Exclusion vétusté toiture ou réseau. Plusieurs contrats excluent les dommages liés à une toiture, une plomberie ou une colonne montante au-delà d'un certain âge (souvent 25 ou 30 ans) sans entretien documenté. Conservez les factures de ravalement, de réfection toiture et de remplacement de canalisations dans le carnet d'entretien de la copropriété.
Franchises élevées sur dégâts des eaux. Avec 44 % des sinistres habitation en DDE selon France Assureurs, une franchise de 800 € à 1 500 € par sinistre peut absorber l'essentiel des petites indemnisations en tranche 1 IRSI. Négociez plutôt une franchise par exercice annuel ou un plafond annuel cumulé.
Travaux non déclarés et dommages immatériels oubliés. Une rénovation énergétique post-loi Climat & Résilience modifie le risque assuré : déclarez-la à l'assureur sous 15 jours. Vérifiez aussi que les dommages immatériels (perte de loyers, frais de relogement, honoraires expert d'assuré) sont inclus, pas seulement les dommages matériels.

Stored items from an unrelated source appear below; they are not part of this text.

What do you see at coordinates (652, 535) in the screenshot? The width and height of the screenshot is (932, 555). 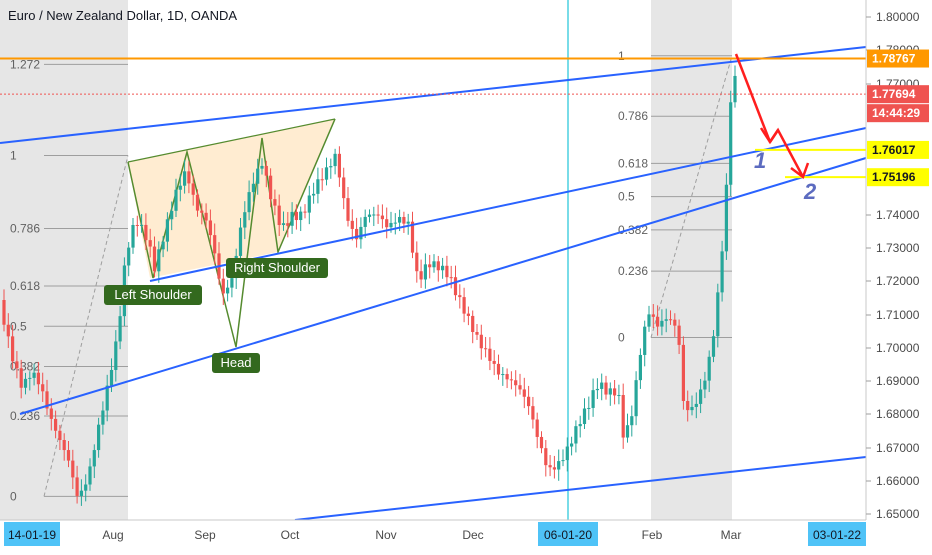 I see `time-tick-label: Feb` at bounding box center [652, 535].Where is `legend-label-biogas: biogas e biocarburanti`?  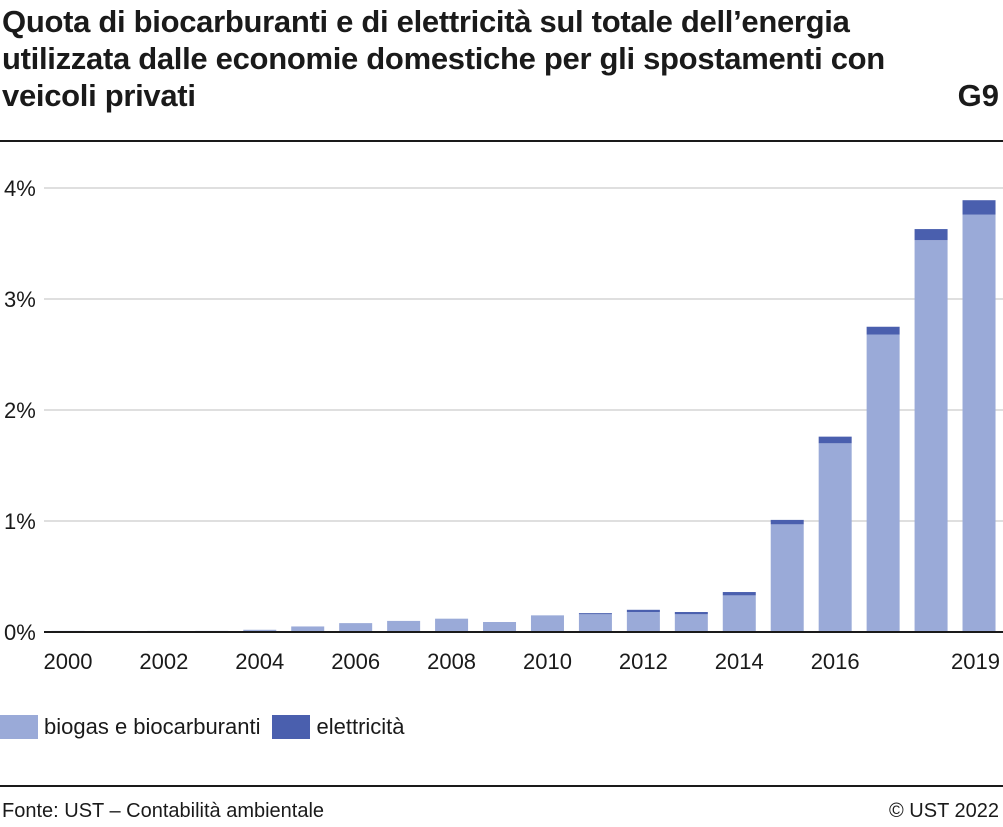 legend-label-biogas: biogas e biocarburanti is located at coordinates (152, 726).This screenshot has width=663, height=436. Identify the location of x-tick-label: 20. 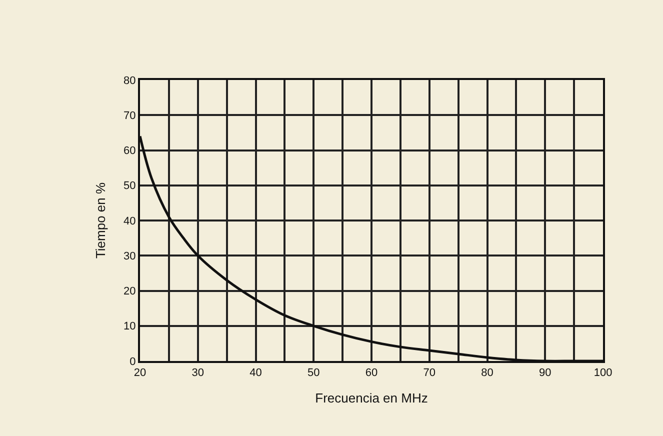
(140, 374).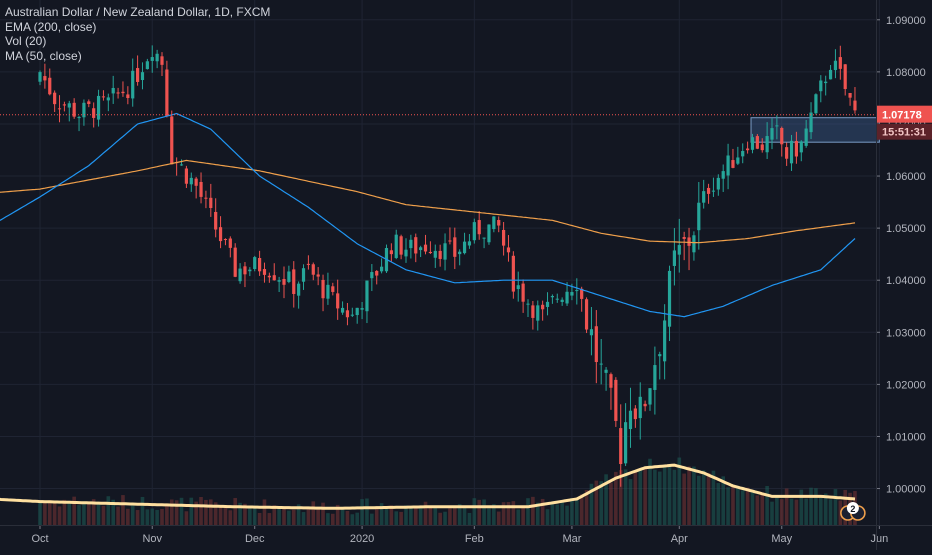 Image resolution: width=932 pixels, height=555 pixels. What do you see at coordinates (904, 132) in the screenshot?
I see `countdown-label-bg` at bounding box center [904, 132].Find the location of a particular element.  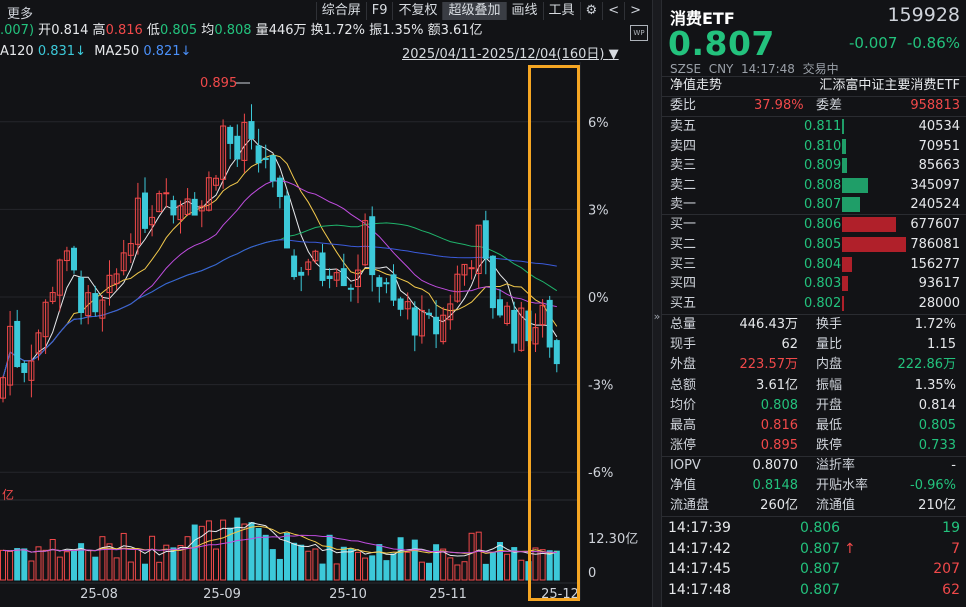

amount-value: 3.61亿 is located at coordinates (462, 30).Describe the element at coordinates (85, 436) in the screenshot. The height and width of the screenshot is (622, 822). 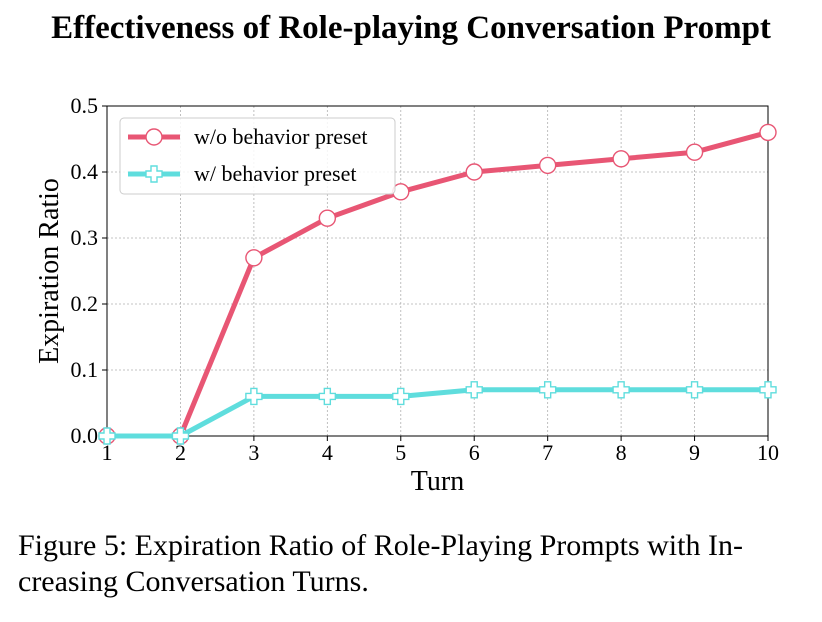
I see `y-tick-label: 0.0` at that location.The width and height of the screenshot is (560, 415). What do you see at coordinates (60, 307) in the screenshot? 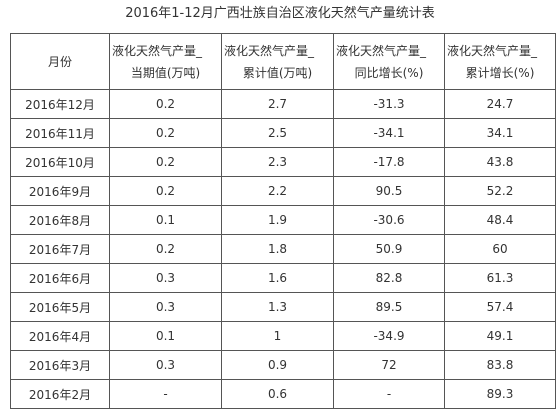
I see `cell-month: 2016年5月` at bounding box center [60, 307].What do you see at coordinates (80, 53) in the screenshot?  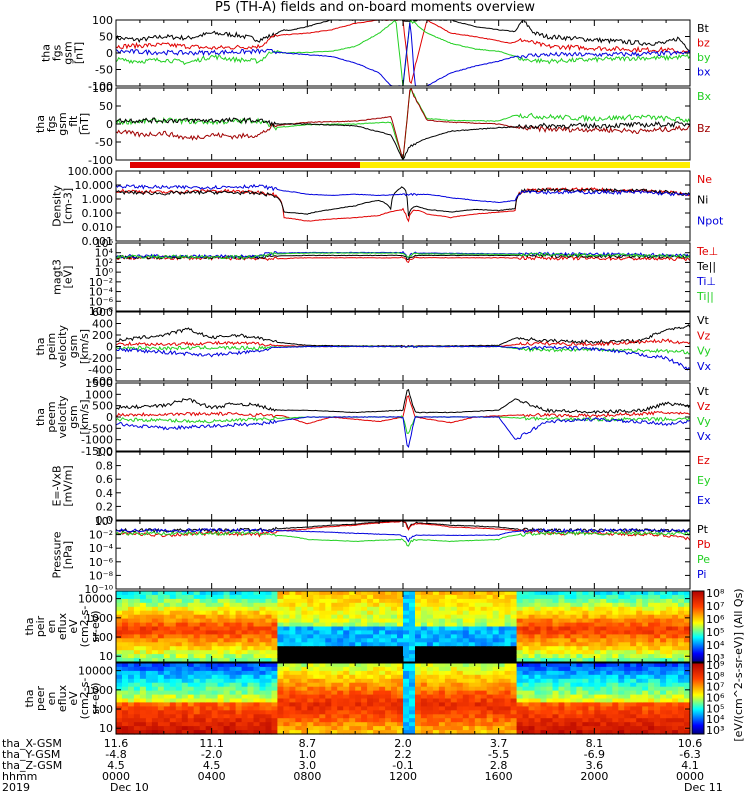 I see `y-axis-label-line: [nT]` at bounding box center [80, 53].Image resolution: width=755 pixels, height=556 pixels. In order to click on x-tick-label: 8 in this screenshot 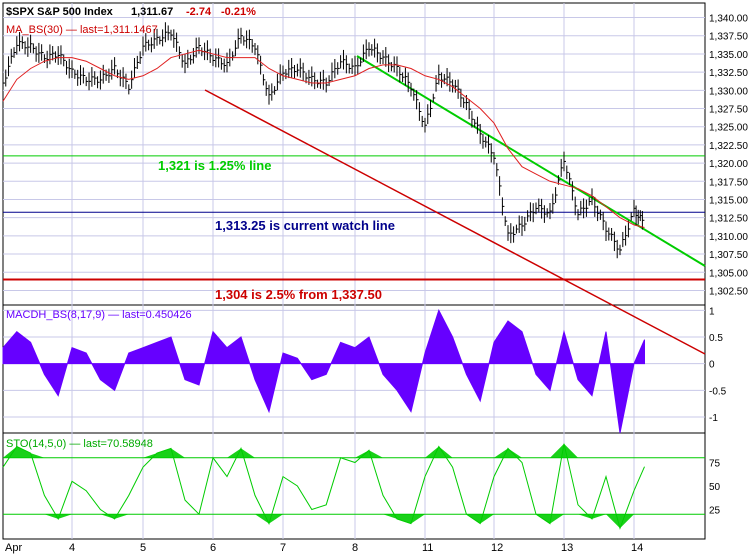, I will do `click(355, 548)`.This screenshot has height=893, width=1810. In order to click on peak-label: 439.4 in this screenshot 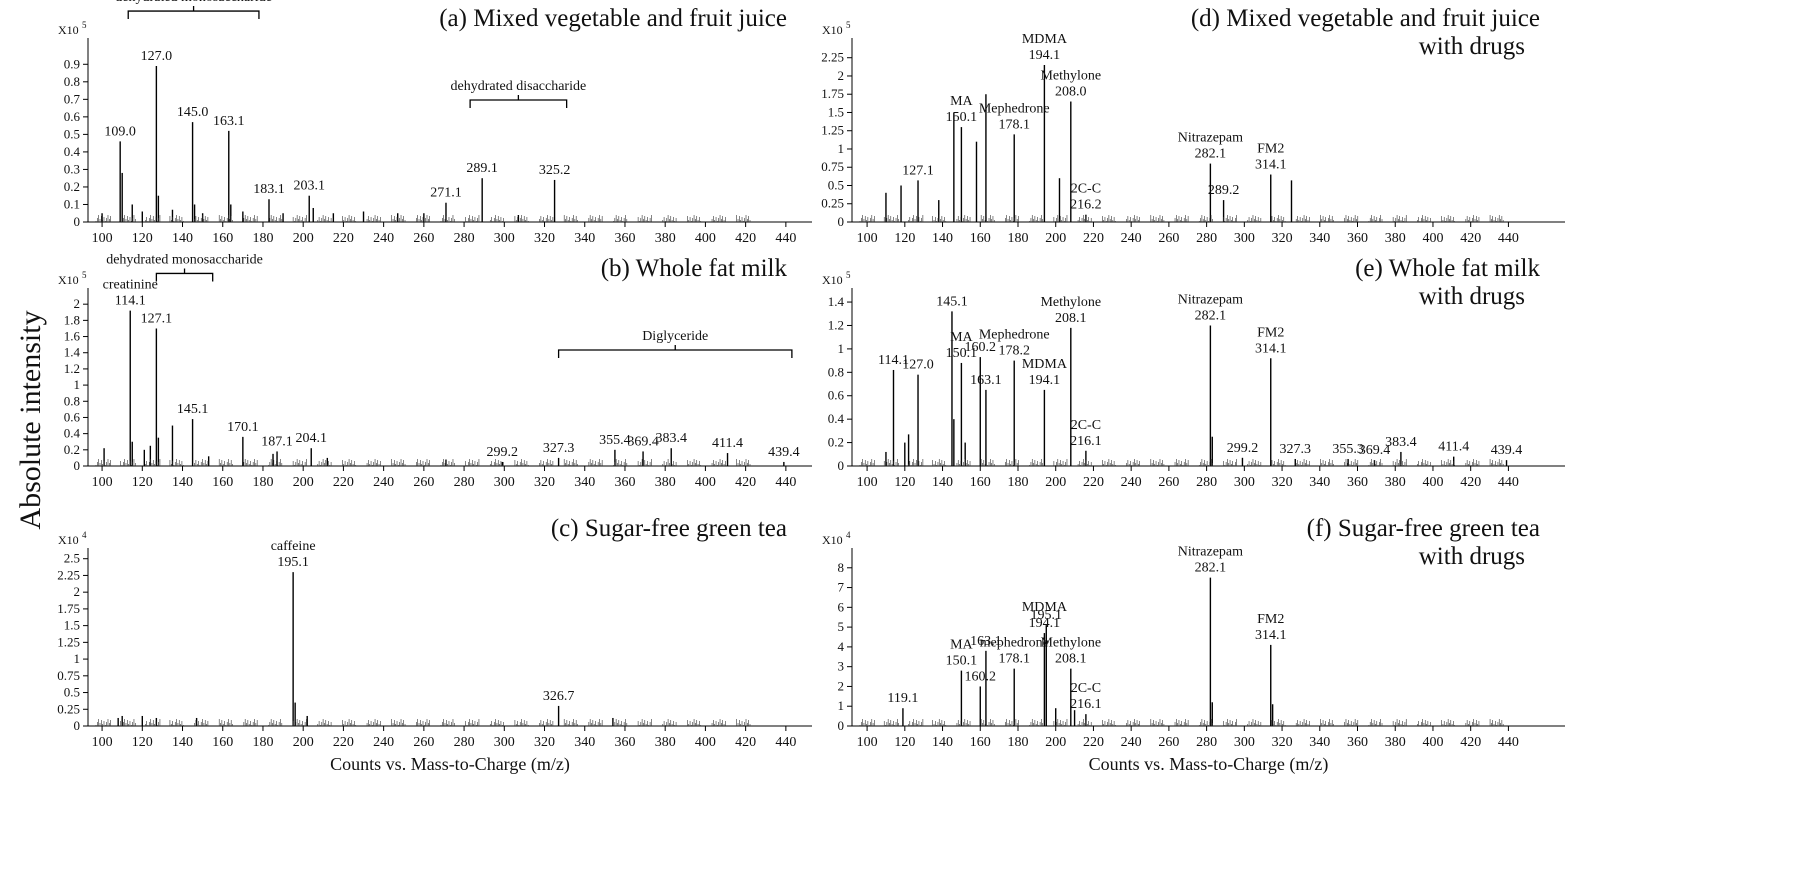, I will do `click(784, 452)`.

Comment fonctionne la convention IRSI ?
La convention IRSI désigne un assureur gestionnaire unique pour les sinistres dégâts des eaux et incendie en immeuble dont le montant est inférieur à 5 000 € HT. Elle est en vigueur depuis le 1er juin 2018 et remplace la convention CIDRE.
Deux tranches structurent le règlement. Tranche 1, jusqu'à 1 600 € HT : l'assureur gestionnaire indemnise directement, sans expertise ni recours contre les autres assureurs. Tranche 2, de 1 601 € à 5 000 € HT : une expertise est diligentée pour le compte commun. Au-delà de 5 000 € HT, le droit commun reprend ses droits avec recours subrogatoire classique.
Exemple chiffré : une fuite chez le locataire du 3e cause 800 € HT de dommages dans le hall. La fuite est en tranche 1. L'assureur MRH du locataire devient gestionnaire et indemnise le syndicat. Pas d'expertise, pas de recours.